Transactional resources (per-attempt)
If your AppResources object implements a sync or async context manager, Flujo will enter it for each step attempt and exit it afterward. This lets you bind a database session/transaction to a single attempt (including retries and parallel branches) without holding connections across the entire run. Make sure the resource is re-entrant or can hand out per-attempt handles (e.g., via a pool) so parallel steps do not trample shared state.

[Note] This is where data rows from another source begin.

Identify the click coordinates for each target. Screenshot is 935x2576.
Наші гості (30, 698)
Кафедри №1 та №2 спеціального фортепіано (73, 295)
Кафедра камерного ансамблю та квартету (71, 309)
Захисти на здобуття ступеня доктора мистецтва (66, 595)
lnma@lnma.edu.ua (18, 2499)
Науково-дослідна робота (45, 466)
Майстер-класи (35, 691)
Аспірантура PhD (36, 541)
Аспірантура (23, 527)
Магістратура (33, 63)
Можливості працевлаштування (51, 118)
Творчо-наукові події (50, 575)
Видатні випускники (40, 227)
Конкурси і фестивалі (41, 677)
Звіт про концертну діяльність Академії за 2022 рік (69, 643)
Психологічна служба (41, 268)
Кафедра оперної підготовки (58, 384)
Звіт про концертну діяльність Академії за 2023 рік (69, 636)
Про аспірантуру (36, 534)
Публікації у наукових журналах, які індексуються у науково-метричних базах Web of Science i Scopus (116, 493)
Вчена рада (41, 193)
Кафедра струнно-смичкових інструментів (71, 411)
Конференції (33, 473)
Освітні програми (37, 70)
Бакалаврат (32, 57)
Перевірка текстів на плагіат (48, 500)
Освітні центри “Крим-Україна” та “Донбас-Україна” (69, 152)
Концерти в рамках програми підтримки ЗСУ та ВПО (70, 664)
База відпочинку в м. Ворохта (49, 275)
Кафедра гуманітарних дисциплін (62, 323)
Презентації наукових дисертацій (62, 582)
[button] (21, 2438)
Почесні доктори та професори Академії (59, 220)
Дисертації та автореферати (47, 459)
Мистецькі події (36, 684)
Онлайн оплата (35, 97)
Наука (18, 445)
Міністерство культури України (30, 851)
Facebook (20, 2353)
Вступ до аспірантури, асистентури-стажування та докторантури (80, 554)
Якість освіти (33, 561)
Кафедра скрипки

State Providers for External Data
For large datasets (knowledge graphs, vector stores, conversation history), use StateProvider and ContextReference instead of storing data directly in context. This keeps your context lightweight and serializable.
Defining a StateProvider
from flujo.domain.interfaces import StateProvider
from typing import List
class KnowledgeGraphProvider(StateProvider):
"""Manages external knowledge graph data."""
def __init__(self, db_connection):
self._db = db_connection
async def load(self, key: str) -> List[dict]:
"""Load graph data from database."""
return await self._db.fetch_all(
"SELECT * FROM nodes WHERE graph_key = ?", key
)
async def save(self, key: str, data: List[dict]) -> None:
"""Persist graph updates to database."""
await self._db.execute_many(
"INSERT OR REPLACE INTO nodes (graph_key, data) VALUES (?, ?)",
[(key, node) for node in data]
)
Using ContextReference
from flujo.domain.models import PipelineContext, ContextReference
from pydantic import Field
class MyContext(PipelineContext):
# Lightweight pointer - not the actual data
knowledge: ContextReference[List[dict]] = Field(
default_factory=lambda: ContextReference(
provider_id="kg_provider", # Maps to state_providers key
key="main_graph" # Passed to provider.load/save
)
)
Registering Providers
runner = Flujo(
pipeline=my_pipeline,
context_model=MyContext,
state_providers={
"kg_provider": KnowledgeGraphProvider(my_db)
}
)
Accessing Data in Steps
from datetime import datetime, timezone
@step
async def search_graph(query: str, *, context: MyContext) -> str:
# Automatically hydrated from provider
graph_data = context.knowledge.get()
# Modify and set back (persisted after step completes)
graph_data.append({"query": query, "timestamp": datetime.now(timezone.utc).isoformat()})
context.knowledge.set(graph_data)
return f"Processed with {len(graph_data)} nodes"
See examples/state_providers_demo.py for a complete working example.